Bladdy Landaners
Me and ower kiddo
Sorry …
My friend and I
Were gooing down Frankley Beeches Rowd
“’Ere, ower kiddo,” he said
“This ‘ere road am a bit like Tottenham Court Rowd”
“Gerroff,” I said “’Owd’ye mean?”
“Well it’s a road, yeah” he said
“An’ its got buildings, yeah
An’ cars
An’ people
An’ like”
“Oh, I see,” I said, “Where am this Tottenham Court Rowd then?”
“Down south somewhere,” he said
“Who lives there?” I said
“Not sure,” he replied
“But I once met a kiddo from Essex
He told me that they were all bladdy Landaners from round there”
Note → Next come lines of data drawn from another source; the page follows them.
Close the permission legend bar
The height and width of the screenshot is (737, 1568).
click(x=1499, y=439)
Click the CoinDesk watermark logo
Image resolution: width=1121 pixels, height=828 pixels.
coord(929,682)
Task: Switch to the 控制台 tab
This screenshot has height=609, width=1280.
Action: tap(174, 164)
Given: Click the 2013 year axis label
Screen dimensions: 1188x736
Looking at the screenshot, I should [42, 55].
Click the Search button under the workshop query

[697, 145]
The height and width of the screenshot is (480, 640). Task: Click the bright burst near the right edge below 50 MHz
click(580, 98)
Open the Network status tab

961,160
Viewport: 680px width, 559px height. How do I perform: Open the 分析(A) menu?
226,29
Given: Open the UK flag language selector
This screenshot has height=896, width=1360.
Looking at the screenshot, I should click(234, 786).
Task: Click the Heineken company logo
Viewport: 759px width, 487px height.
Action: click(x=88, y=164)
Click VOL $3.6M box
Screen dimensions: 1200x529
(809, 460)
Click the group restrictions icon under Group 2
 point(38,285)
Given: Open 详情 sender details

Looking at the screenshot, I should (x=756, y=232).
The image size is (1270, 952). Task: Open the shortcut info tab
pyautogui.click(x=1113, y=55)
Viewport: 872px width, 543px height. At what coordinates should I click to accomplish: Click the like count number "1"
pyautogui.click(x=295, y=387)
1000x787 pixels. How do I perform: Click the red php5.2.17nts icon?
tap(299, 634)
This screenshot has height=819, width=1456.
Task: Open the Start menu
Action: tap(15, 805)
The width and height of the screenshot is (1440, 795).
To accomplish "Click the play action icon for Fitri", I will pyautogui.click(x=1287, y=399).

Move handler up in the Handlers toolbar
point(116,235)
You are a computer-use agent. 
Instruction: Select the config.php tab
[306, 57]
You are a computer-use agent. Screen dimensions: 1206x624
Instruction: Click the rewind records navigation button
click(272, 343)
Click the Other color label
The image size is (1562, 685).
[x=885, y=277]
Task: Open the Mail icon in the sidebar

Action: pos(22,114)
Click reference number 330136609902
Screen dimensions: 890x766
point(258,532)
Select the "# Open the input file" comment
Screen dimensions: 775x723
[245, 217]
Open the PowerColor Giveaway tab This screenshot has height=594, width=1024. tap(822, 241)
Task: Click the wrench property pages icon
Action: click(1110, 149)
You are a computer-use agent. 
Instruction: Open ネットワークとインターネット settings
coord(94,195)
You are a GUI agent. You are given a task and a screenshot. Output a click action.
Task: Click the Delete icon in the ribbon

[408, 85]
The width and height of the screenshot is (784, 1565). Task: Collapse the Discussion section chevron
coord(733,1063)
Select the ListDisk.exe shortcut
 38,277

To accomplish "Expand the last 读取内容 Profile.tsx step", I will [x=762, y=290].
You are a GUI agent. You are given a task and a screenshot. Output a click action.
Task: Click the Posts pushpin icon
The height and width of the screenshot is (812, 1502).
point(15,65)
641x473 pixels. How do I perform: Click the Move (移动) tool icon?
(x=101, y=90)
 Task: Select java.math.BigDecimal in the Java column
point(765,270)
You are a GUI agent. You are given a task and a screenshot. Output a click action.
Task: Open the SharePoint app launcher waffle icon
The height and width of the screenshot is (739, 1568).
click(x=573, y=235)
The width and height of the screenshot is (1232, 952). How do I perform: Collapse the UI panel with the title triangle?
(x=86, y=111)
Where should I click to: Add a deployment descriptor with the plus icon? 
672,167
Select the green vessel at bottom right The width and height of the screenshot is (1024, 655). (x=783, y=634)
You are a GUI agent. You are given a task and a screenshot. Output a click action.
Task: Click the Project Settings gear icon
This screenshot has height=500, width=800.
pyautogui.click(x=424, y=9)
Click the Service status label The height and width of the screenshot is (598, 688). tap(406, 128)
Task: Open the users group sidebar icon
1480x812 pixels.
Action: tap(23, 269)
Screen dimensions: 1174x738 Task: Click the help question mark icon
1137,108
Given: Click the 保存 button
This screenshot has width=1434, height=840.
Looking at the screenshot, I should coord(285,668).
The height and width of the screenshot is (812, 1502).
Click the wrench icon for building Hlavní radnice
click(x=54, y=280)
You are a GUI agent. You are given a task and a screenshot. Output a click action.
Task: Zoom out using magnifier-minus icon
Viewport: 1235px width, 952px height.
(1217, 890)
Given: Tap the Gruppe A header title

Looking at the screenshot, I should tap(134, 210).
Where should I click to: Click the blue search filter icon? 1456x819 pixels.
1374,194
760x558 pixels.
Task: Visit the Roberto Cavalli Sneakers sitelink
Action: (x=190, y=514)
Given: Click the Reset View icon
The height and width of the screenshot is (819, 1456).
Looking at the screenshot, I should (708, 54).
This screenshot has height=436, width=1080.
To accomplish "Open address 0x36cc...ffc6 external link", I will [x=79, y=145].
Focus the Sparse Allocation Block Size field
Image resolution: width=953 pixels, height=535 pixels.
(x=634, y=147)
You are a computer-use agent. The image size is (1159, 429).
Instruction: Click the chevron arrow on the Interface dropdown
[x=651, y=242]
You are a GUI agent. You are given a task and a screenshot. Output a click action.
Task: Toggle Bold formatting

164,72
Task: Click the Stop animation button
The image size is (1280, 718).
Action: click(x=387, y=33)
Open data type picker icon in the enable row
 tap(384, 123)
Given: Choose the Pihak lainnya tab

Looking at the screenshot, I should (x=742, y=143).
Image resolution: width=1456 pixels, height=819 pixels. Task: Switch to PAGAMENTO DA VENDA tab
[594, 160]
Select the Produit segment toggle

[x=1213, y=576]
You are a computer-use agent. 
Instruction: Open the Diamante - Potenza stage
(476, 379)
“Bladdy Landaners?” I said
“Bladdy Landaners,” he echoed
“What are them like then?” I asked
“Funny lot,” he said
“Don’t like Banks’ Moild”
“Well I’ll goo to the bottom of ower garden,” I said
“Drink Ligh’ an’ bi’’er, “ he said
“Blooming ‘eck!” I exclaimed
“Don’t like the Villa,” he said
“Well I’ll goo to the foot of ower stairs,” I said
“Support Arsenal and Chelsea and like,” he said
“Blooming ‘eck!” I exclaimed
“Talk posh and quirky like,” he said
“Well I’ll goo round the Wrekin in me jockstrap,” I said
“Don’t talk normal like ‘ow we do,” he said
“Blooming ‘eck!” I exclaimed
“Can’t say ternimus,” he said
“Can’t say ternimus?” I exclaimed
Well I larrfed ‘til me taters hurted
“Funny lot,” he said
“Funny lot,” I echoed
“So, these bladdy Landaners,” I said
“Were they all born there?”
“Most of them,” he said
“But some of ‘em moved there from all ower the place,”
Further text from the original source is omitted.